[RECORD EXCERPTS Boundary: Start]

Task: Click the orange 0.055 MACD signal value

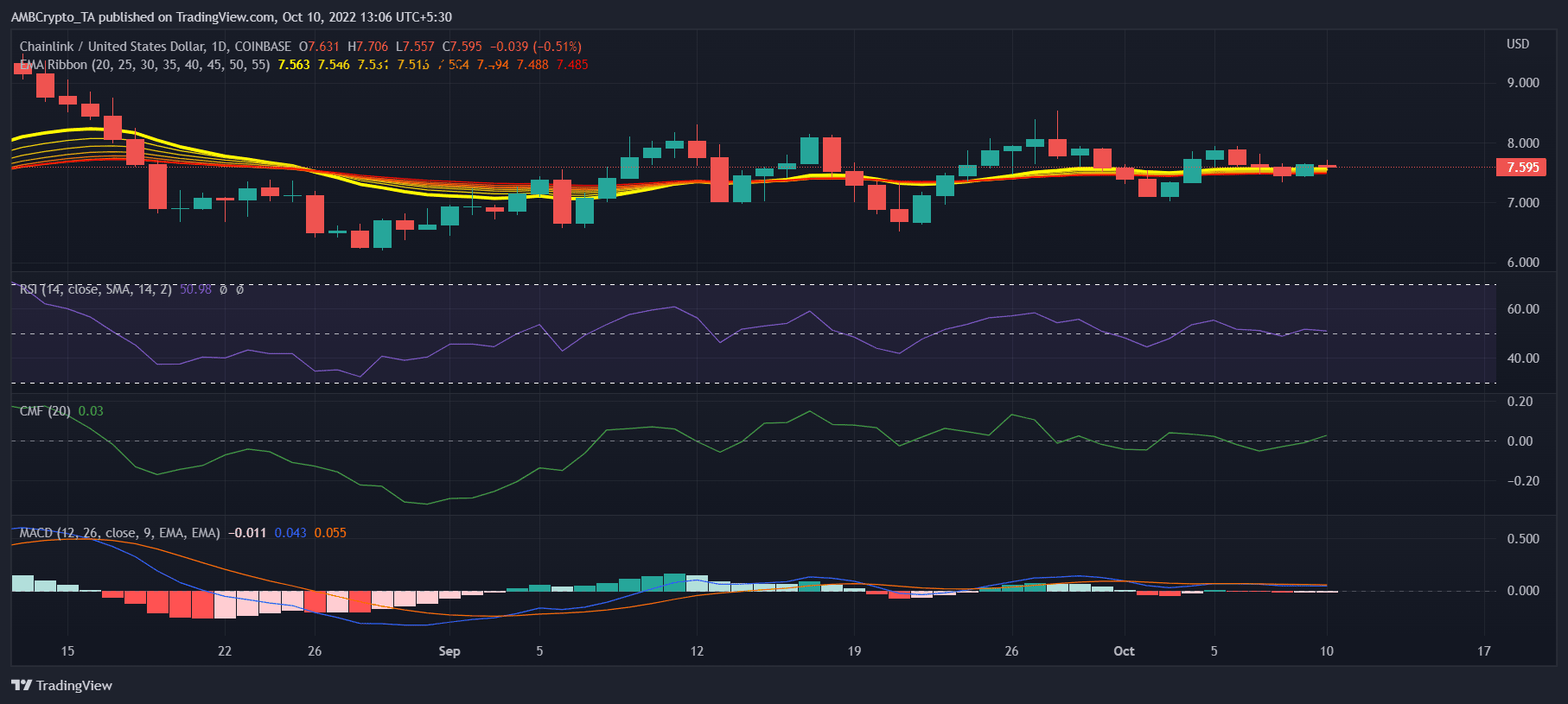Action: [330, 533]
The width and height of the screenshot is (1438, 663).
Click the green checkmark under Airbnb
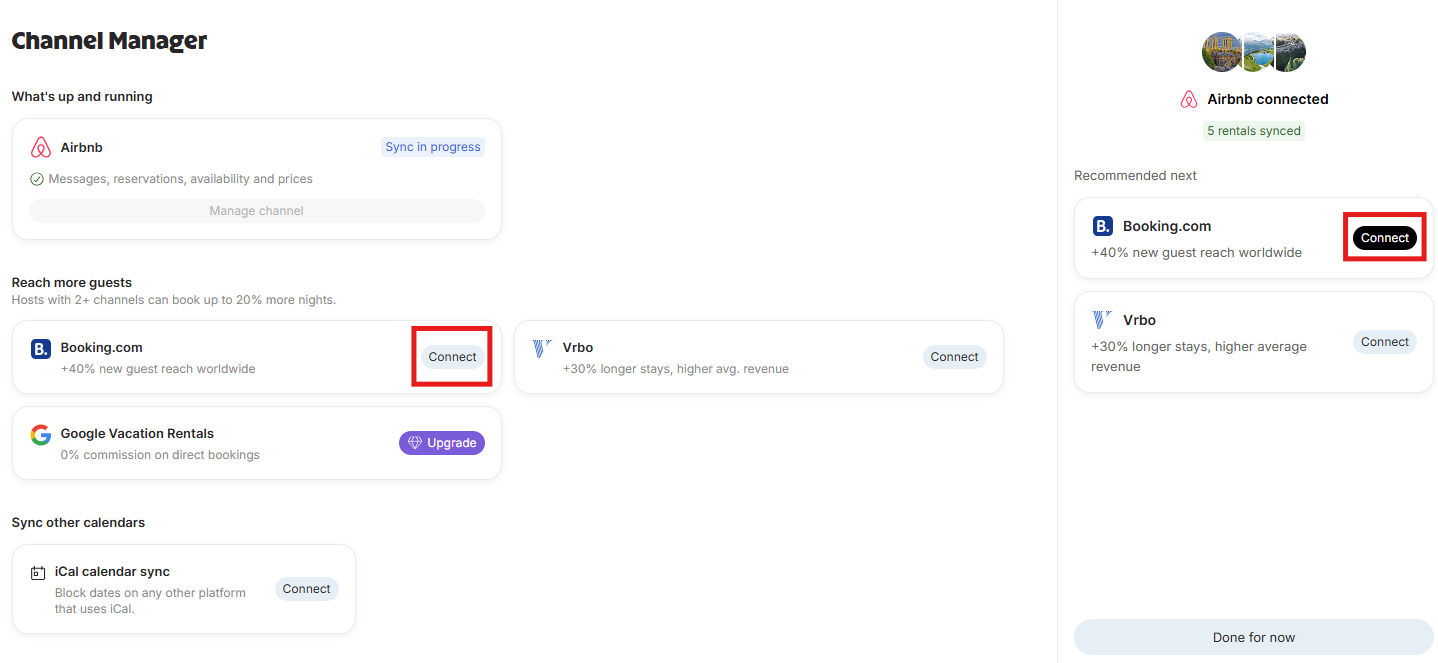(37, 179)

[RECORD EXCERPTS Boundary: End]

EXERCISE AIM. Give the listing again, exactly as it appears, but without its images.

OUTPUT OF THE TASK.
Task: Click the orange 0.055 MACD signal value

Action: [330, 533]
The width and height of the screenshot is (1438, 663).
Click the green checkmark under Airbnb
(37, 179)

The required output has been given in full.